Abaküs Yazılım
14. Hukuk Dairesi
Esas No: 2017/4594
Karar No: 2020/8699
Karar Tarihi: 22.12.2020

Yargıtay 14. Hukuk Dairesi 2017/4594 Esas 2020/8699 Karar Sayılı İlamı

14. Hukuk Dairesi         2017/4594 E.  ,  2020/8699 K.

    "İçtihat Metni"

    MAHKEMESİ :Asliye Hukuk Mahkemesi

    Davacı vekili tarafından, davalı aleyhine 30.05.2014 gününde verilen dilekçe ile önalım hakkına dayalı tapu iptali ve tescil talebi üzerine Dairemizin 22.09.2016 tarihli, 2015/16988 Esas, 2016/7443 Karar sayılı bozma ilamına uyularak yapılan duruşma sonunda; davanın kabulüne dair verilen 13.06.2017 günlü hükmün Yargıtayca incelenmesi davalı vekili tarafından istenilmekle süresinde olduğu anlaşılan temyiz dilekçesinin kabulüne karar verildikten sonra dosya ve içerisindeki bütün kağıtlar incelenerek gereği düşünüldü:
    K A R A R
    Dava, önalım hakkına dayalı tapu iptali ve tescil istemine ilişkindir.
    Davacı vekili, müvekkilinin paydaşı olduğu 64 parsel sayılı taşınmazın 1/4 payının, 14.05.2014 tarihinde dava dışı önceki paydaşı Emine Yıldız tarafından davalıya satıldığını, müvekkiline satışla ilgili noter bildirimi yapılmadığını ileri sürerek davalı adına kayıtlı payın iptali ile müvekkili adına tescilini talep etmiştir.
    Davalı vekili, dava konusu taşınmazda fiili taksim bulunduğunu belirterek davanın reddini savunmuştur.
    Mahkemece, davanın kabulüne dair verilen ilk kararın, davalı vekilince temyiz edilmesi üzerine; Dairemizin 22.09.2016 tarihli, 2015/16988 Esas, 2016/7443 Karar sayılı bozma ilamı ile “ ...dava konusu taşınmazın 1/4 payının dava dışı Emine Yıldız adına kayıtlı iken davalıya satıldığı anlaşılmıştır. Davacı vekili, satıştan müvekkilinin haricen haberdar olduğunu belirterek önalım hakkına dayalı tapu iptali ve tescil talebinde bulunmuştur. Davalı ise gerek yasal süresi içinde mahkemeye sunduğu cevap dilekçesinde, gerekse aşamalarda fiili taksim savunmasında bulunmuştur. Mahkemece, davalının bu yöndeki savunmasının üzerine gidilerek araştırma yapılması, varsa eylemli kullanma biçimlerinin belirlenmesi ve sonucuna göre bir karar verilmesi gerekirken bu husus üzerinde durulmadan yazılı şekilde davanın kabulüne karar verilmesi doğru görülmemiştir.” gerekçesiyle hükmün bozulmasına karar verilmiştir.
++++++
Görev Tanımı
Lütfen önalım davasına ilişkin Yargıtay kararında "Davacı vekili, müvekkilinin" ifadesinden "tescilini talep etmiştir." ifadesine kadar olan bölümü hiçbir değişiklik yapmadan yeniden yazın.

(Saklanan öğeler)
++++++
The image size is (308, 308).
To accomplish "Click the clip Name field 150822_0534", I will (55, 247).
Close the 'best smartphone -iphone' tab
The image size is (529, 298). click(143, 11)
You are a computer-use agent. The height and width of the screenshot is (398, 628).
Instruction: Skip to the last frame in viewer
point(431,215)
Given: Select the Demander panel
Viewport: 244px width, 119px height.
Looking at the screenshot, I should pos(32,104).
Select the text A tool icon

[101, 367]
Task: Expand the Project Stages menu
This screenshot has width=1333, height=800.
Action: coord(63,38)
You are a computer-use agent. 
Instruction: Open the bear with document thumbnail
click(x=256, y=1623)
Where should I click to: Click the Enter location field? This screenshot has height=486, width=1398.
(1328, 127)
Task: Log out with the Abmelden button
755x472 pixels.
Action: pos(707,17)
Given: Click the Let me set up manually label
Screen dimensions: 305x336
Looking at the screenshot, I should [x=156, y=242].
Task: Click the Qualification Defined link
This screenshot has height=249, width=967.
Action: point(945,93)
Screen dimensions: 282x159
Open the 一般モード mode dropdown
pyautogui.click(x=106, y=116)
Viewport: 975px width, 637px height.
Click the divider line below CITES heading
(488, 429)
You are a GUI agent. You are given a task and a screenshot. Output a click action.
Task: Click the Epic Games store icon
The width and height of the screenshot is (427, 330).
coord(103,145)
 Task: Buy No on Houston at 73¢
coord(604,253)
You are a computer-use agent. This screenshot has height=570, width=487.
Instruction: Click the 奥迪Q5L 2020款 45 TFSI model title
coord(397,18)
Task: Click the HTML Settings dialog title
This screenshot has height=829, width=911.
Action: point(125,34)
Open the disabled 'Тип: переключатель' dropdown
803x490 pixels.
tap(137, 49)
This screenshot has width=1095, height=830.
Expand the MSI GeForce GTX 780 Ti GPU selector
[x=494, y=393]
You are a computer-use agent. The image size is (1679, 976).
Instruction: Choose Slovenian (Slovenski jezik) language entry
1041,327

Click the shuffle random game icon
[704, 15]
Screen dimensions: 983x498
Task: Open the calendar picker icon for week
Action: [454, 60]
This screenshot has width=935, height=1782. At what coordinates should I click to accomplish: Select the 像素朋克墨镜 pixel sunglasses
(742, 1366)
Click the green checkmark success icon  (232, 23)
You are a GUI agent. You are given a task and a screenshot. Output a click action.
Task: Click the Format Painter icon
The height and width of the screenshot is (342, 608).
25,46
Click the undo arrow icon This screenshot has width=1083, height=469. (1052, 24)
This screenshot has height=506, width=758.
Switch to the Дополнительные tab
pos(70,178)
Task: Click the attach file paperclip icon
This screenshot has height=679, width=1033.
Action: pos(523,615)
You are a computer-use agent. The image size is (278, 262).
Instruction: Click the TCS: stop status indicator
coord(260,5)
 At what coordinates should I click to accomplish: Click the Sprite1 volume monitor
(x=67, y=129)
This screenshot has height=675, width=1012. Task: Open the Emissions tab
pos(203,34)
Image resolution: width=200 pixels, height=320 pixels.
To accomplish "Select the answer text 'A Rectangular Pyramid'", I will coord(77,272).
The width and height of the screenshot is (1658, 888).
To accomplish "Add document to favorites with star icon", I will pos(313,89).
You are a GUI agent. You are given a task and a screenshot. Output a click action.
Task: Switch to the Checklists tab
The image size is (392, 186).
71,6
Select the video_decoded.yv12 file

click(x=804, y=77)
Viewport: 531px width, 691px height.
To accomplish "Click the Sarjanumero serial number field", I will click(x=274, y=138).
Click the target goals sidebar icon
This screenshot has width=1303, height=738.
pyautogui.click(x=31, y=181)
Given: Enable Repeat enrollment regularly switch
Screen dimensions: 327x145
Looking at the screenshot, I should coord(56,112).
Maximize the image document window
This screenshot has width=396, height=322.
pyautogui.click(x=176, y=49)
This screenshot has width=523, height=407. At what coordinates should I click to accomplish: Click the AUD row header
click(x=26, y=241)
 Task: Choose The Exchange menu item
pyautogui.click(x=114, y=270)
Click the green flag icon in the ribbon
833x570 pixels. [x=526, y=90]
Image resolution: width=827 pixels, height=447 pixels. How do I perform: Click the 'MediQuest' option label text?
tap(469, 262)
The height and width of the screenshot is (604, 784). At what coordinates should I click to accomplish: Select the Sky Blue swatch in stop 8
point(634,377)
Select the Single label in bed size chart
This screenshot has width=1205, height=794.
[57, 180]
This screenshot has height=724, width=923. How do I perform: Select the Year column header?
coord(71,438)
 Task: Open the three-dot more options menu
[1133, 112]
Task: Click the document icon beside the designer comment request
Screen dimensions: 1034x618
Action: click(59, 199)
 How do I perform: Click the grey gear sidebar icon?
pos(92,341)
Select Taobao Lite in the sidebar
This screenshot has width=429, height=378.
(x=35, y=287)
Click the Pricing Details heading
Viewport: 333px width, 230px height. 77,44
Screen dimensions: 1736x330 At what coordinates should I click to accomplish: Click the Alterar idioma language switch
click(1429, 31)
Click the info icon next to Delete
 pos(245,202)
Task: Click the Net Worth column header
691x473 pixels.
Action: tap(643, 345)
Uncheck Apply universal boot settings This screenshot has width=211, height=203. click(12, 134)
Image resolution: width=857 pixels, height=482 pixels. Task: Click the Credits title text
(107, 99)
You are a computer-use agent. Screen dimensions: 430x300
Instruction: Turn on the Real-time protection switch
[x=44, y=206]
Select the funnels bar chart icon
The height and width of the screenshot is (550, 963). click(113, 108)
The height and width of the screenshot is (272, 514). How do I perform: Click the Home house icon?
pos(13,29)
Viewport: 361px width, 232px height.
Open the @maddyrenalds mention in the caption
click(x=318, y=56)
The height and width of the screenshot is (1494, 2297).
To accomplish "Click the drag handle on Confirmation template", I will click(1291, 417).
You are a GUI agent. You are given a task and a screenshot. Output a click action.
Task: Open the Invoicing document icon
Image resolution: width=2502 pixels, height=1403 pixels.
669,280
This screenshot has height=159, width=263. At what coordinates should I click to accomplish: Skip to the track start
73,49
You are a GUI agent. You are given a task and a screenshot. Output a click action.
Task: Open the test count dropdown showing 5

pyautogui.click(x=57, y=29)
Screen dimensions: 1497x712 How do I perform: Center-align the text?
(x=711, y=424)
++++++
Görev Yanıtı
Davacı vekili, müvekkilinin paydaşı olduğu 64 parsel sayılı taşınmazın 1/4 payının, 14.05.2014 tarihinde dava dışı önceki paydaşı Emine Yıldız tarafından davalıya satıldığını, müvekkiline satışla ilgili noter bildirimi yapılmadığını ileri sürerek davalı adına kayıtlı payın iptali ile müvekkili adına tescilini talep etmiştir.